「関東大手私鉄初」自転車をそのまま電車に持ち込める 西武鉄道サイクルトレイン実験

西武鉄道は、自転車を折りたたまずにそのまま車内に持ち込める「西武多摩川線サイクルトレイン」の実証実験を行います。
(2021年6月11日) 西武鉄道公式リリース文から「大手私鉄初」の表記が削除されたことを受け、内容を一部変更しました。一部駅名の表記を訂正しました。

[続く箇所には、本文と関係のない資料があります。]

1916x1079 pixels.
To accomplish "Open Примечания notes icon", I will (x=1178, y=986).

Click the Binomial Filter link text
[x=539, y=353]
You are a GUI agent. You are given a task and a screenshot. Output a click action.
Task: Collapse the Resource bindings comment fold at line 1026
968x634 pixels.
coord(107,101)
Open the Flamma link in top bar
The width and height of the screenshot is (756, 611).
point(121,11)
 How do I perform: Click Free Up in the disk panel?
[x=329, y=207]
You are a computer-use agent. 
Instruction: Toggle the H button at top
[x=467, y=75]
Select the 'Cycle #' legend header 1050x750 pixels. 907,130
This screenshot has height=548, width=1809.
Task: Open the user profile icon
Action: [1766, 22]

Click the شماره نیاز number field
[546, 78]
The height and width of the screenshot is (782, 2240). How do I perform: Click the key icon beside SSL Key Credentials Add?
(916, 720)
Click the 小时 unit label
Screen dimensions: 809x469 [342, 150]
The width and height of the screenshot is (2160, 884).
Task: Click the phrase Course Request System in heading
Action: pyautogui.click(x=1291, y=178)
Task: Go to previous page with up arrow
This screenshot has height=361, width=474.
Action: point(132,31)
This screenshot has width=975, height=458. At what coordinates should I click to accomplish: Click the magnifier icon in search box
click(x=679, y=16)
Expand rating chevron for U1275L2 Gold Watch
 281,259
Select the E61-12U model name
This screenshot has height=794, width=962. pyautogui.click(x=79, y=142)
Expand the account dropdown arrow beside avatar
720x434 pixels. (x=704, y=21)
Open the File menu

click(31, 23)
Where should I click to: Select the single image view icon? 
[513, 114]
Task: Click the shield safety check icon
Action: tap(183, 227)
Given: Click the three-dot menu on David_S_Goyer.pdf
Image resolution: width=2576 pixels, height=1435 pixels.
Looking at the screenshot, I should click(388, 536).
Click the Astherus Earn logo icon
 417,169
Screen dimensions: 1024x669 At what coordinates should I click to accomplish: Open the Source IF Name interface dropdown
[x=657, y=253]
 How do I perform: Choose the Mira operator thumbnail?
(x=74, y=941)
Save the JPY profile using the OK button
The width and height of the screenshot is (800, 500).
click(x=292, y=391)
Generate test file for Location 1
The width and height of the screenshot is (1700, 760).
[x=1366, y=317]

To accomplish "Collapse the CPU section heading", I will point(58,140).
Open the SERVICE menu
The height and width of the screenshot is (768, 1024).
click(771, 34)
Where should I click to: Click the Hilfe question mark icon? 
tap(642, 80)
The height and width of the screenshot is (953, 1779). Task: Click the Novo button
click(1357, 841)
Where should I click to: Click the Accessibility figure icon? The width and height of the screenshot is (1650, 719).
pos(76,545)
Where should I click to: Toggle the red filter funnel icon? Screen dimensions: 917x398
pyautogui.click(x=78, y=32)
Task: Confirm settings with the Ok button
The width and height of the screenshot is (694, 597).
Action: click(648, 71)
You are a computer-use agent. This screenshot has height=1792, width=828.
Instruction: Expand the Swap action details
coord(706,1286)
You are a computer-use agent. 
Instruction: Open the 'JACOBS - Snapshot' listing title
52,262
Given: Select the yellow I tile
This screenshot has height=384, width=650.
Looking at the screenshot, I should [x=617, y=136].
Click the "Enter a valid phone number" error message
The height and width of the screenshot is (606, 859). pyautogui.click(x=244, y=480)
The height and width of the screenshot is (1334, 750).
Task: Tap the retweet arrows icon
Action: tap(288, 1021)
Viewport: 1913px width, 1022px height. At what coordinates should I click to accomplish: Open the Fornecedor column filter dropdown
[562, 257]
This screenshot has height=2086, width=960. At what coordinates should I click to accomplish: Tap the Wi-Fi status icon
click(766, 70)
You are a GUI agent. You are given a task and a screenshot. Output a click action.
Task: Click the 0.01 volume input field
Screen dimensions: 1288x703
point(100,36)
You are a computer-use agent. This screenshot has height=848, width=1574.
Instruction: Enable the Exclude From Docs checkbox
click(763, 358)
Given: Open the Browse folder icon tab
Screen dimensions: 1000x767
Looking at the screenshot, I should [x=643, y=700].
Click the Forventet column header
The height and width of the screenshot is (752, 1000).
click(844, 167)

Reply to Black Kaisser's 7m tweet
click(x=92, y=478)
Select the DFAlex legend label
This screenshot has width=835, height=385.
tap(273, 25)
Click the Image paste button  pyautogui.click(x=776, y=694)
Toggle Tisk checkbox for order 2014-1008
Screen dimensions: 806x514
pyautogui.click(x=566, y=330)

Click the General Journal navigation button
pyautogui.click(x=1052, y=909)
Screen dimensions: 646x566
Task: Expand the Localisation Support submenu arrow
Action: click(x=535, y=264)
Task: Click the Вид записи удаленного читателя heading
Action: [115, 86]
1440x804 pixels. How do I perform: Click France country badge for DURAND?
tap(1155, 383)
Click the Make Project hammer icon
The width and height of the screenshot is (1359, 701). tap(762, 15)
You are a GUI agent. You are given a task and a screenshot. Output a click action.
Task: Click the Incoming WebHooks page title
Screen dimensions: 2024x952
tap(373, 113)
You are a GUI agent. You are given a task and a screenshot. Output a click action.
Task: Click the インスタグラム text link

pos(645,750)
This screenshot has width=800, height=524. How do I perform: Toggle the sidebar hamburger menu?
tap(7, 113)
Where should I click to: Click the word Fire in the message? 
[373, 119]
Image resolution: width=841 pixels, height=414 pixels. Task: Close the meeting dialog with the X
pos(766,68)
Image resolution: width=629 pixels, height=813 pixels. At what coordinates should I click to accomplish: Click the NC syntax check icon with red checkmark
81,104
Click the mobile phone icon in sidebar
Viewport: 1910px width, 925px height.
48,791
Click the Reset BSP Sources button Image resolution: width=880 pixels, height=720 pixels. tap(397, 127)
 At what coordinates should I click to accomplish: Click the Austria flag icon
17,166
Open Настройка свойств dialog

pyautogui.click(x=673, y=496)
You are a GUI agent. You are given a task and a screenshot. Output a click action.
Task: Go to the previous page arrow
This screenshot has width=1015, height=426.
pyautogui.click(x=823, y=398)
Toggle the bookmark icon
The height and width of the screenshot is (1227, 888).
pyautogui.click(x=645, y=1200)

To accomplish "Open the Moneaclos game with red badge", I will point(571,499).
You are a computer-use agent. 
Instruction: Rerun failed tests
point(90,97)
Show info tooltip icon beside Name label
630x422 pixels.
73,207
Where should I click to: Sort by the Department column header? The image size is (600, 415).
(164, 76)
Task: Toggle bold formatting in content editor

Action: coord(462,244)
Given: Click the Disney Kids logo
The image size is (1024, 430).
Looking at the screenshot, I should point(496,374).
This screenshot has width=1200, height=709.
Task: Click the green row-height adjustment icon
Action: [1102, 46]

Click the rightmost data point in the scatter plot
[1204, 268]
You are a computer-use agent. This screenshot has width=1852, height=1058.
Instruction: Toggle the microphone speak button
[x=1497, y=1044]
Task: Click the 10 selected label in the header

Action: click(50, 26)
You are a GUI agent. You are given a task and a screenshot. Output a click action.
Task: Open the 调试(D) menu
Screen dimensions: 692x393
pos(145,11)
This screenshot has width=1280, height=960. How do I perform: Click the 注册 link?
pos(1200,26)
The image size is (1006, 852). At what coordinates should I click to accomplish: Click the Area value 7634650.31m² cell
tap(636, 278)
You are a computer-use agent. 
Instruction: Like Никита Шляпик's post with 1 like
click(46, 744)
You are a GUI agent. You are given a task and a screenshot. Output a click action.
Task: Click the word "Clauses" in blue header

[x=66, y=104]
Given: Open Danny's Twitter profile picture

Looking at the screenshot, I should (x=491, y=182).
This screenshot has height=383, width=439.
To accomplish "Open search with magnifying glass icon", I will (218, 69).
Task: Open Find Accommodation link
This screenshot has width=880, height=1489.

多摩駅〜白糸台駅間を走行する西武101系電車(ジュンP/写真AC)
多摩駅〜白糸台駅間を走行する西武101系電車(ジュンP/写真AC)

対象区間は多摩川線の全線(武蔵境駅〜是政駅間8.0km)で、2021年7月1日(木)〜9月30日(木)の3か月間実施されます。持込料金は無料で、乗車券(定期券・回数券・フリーきっぷなどを含む)のみで持ち込みができます。定期運行列車を使ったサイクルトレインは、関東大手私鉄では初めての取り組みとなります。

平日は上り是政駅10:09〜15:45発、下り武蔵境駅10:06〜15:42発の列車に持ち込むことができます。一方、土休日は時間帯が拡大され、上り是政駅8:09〜17:45発、下り武蔵境駅8:06〜17:42発の列車が対象となります。各駅の利用可能時間は平日10時〜16時、土休日8時〜18時となっており、この時間内に入場および出場する必要があります。なお、多磨駅では自転車持ち込みによる乗車・降車ともできません。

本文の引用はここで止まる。